To overcome this challenge, an ingenious system to allow information to be cascaded from a central point had been created by the refugees – out of a child’s pair of tights. The tights were strung up against a metal pole to create a sack for a few phones to be cradled – this boosts the antennae and maintains connectivity. The cradled phones belong to traditional elders whose numbers are known and shared by the community. An external caller can dial the number and then runners – younger members of the community – spread word in the camp to connect the caller with the recipient. Keeping the phone central means that it is always on. It was fascinating to see how the phone had such a fundamental role that had been so well assimilated into traditional communications structures. This is syncretism at work and certainly forced me out of thinking I was in a no-tech environment.

One of the community elders in Sayam Forage, demonstrating the phone and tights communication system.

One of the community elders in Sayam Forage, demonstrating the phone and tights communication system.

Don’t ignore the features of a feature phone

Access to credit – buying ‘top-up time’ – was highlighted as a challenge by many refugees I spoke with. I met a group of young women (aged from 15 to approximately 30) who described how they hadn’t had credit on their phones for a number of weeks. I’d initially thought this meant they couldn’t buy credit to use other community member’s handsets, but was surprised that this group polled the highest in terms of individual phone ownership – higher than the male group of the same age range. Another ‘gender’ assumption of mine corrected.
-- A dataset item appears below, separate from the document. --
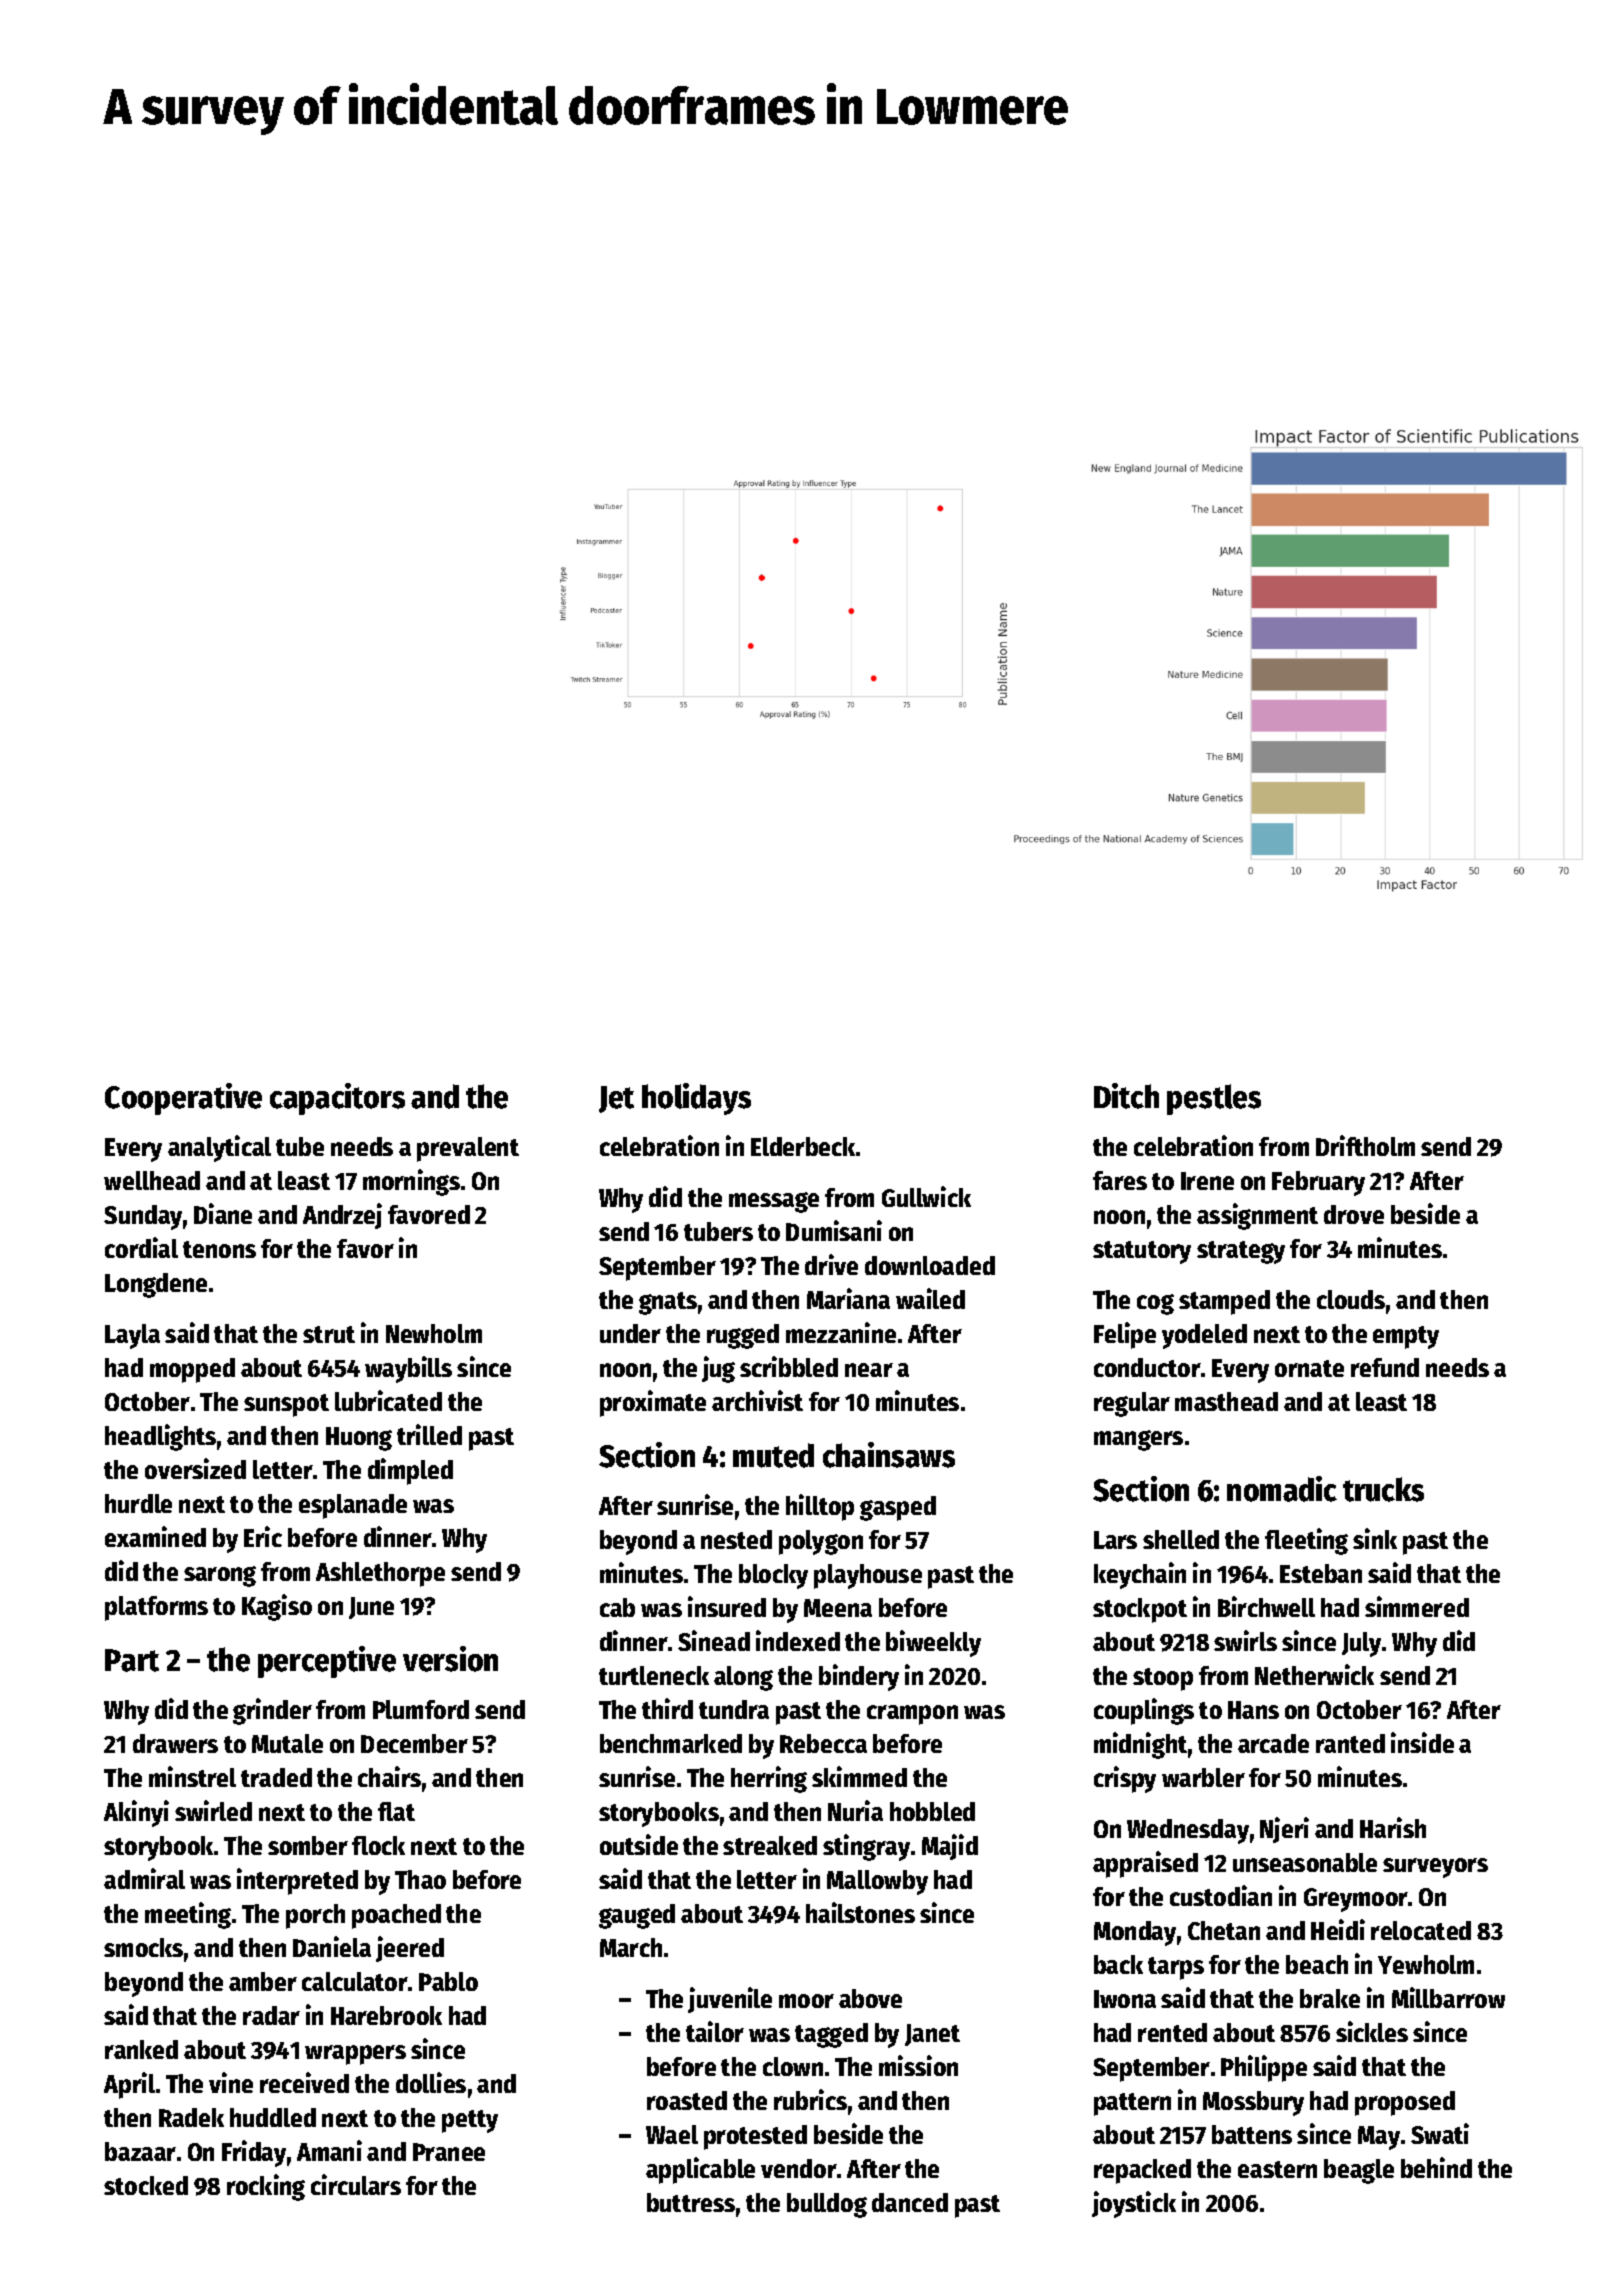 Image resolution: width=1620 pixels, height=2292 pixels. What do you see at coordinates (1214, 1099) in the screenshot?
I see `pestles` at bounding box center [1214, 1099].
Despite not having credit, the young women went on to describe how important their phones were for communication and for creating ‘connections’. The women used the phones to play Hausa, Hindi, and English music videos and songs that were stored on memory cards – watching in groups and sharing the enjoyment. They highlighted this as essential for their wellbeing, as there is little other entertainment on the site. The importance of sociality cannot be underestimated considering the scale of violence many have witnessed. The women shared memory cards, had made new friends and felt connected with the outside world –thanks to the non ‘credit-dependent’ features of the feature phone. This made me realise the importance of digging deeper into mobile phone usage – the preferred features, the valued functions. We’re a long way away from understanding the communications eco-system if we look at phone ownership alone. We can’t assume that people use their phone for voice calls – I certainly don’t!

A mobile charging station located in a local market in Kabelawa Camp.
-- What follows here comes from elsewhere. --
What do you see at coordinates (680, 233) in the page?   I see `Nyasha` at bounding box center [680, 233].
A mobile charging station at a market near Kabelawa Camp. Kabelawa is home to not only refugees, but IDPs and returnees.

Communication cannot be cookie-cutter

These are just two examples of the fascinating and rich communication structures I found in Niger. The scoping unpacked many more – the importance of phone-in radio shows; a trans-regional free postal network; languages I’d never heard of; and entrepreneurial ways to charge mobile phones – to name a few more. After 10 days of discussions with refugees, internally displaced people, UNHCR partners, and the UNHCR team, I’m not pretending to be a Niger communications expert by any means. I have however learnt a lot – mostly that any of the pre-cooked ideas that I flew over with were irrelevant (at best). During this mission, I’m happy to say that I went back to the drawing board – this time with refugees.